▶ Your instructions: Read through the listing below and return only the lines containing "icon".

▶ Raw data:

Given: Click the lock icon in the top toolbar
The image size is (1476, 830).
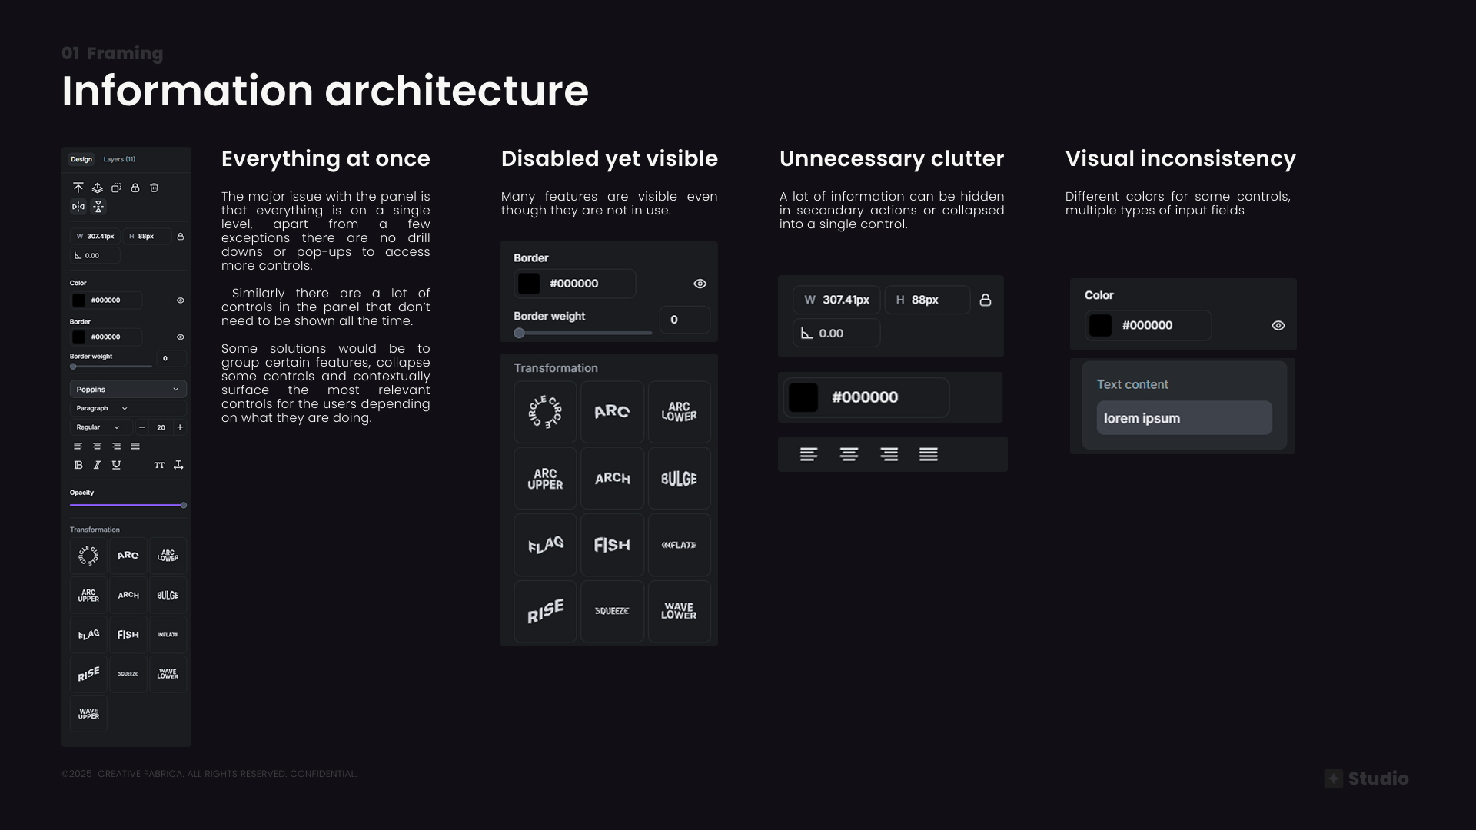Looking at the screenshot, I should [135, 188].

...

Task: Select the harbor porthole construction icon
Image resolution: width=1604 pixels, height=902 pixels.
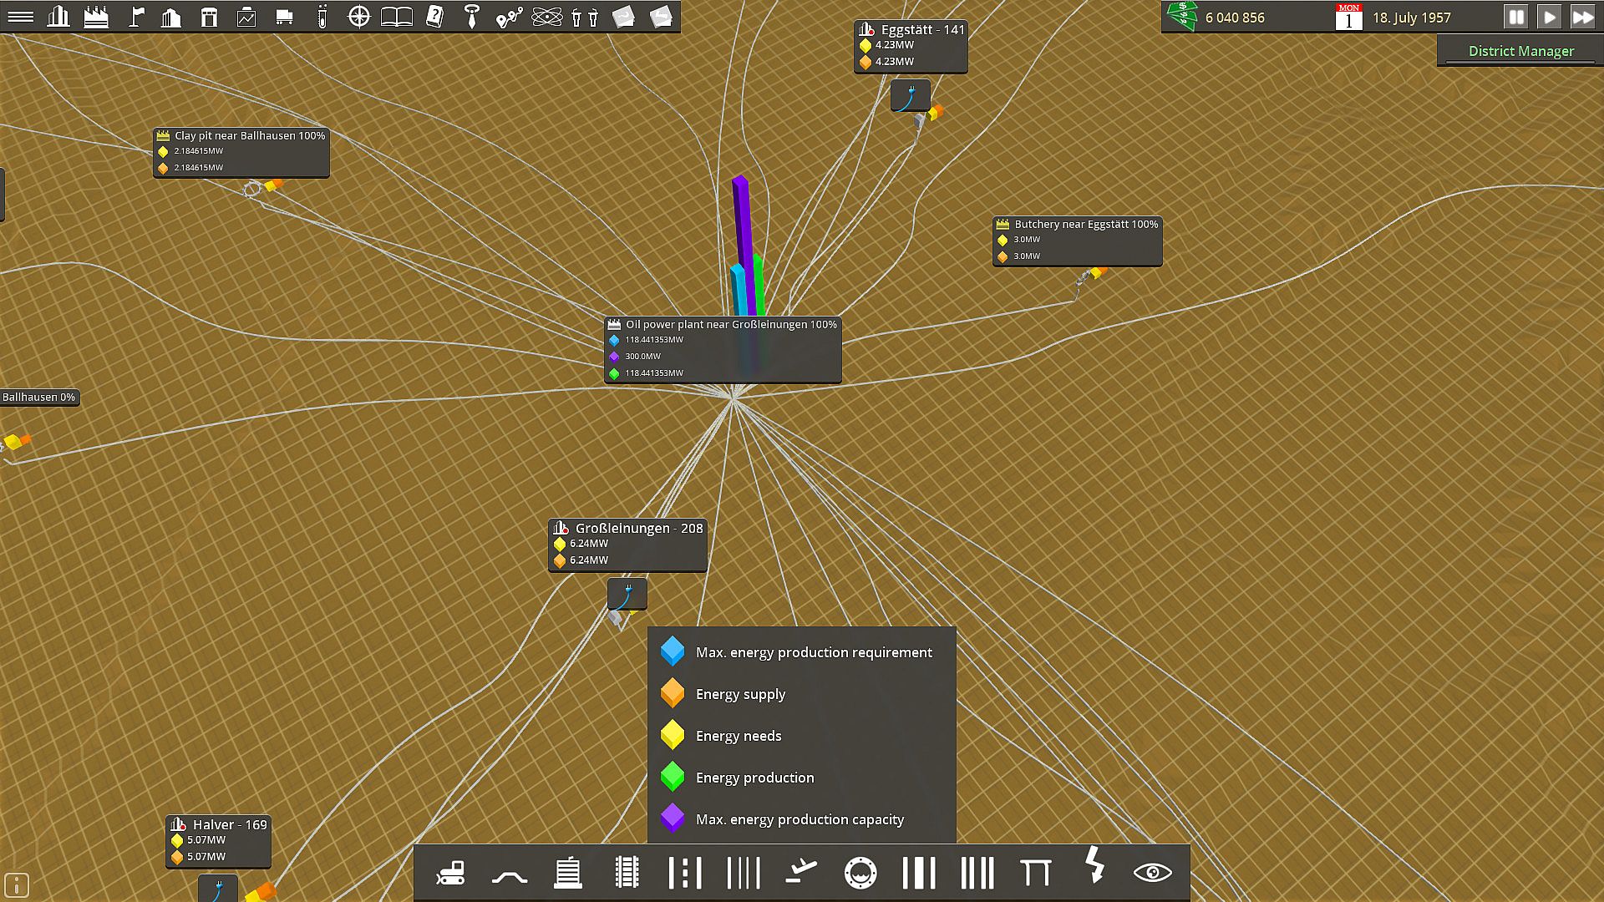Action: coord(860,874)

* * *

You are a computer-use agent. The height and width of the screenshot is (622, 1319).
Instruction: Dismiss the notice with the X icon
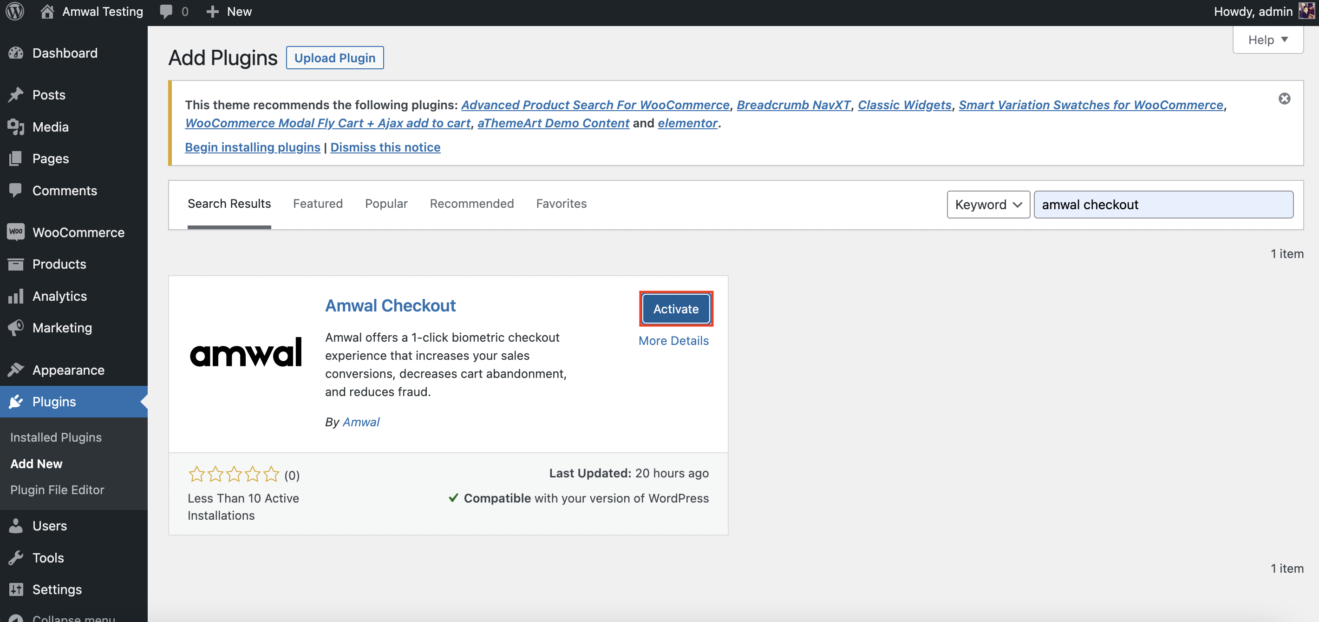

▶ Answer for the task:
Given: Click the lock icon in the top toolbar
Task: Select the harbor porthole construction icon
Instruction: Dismiss the notice with the X icon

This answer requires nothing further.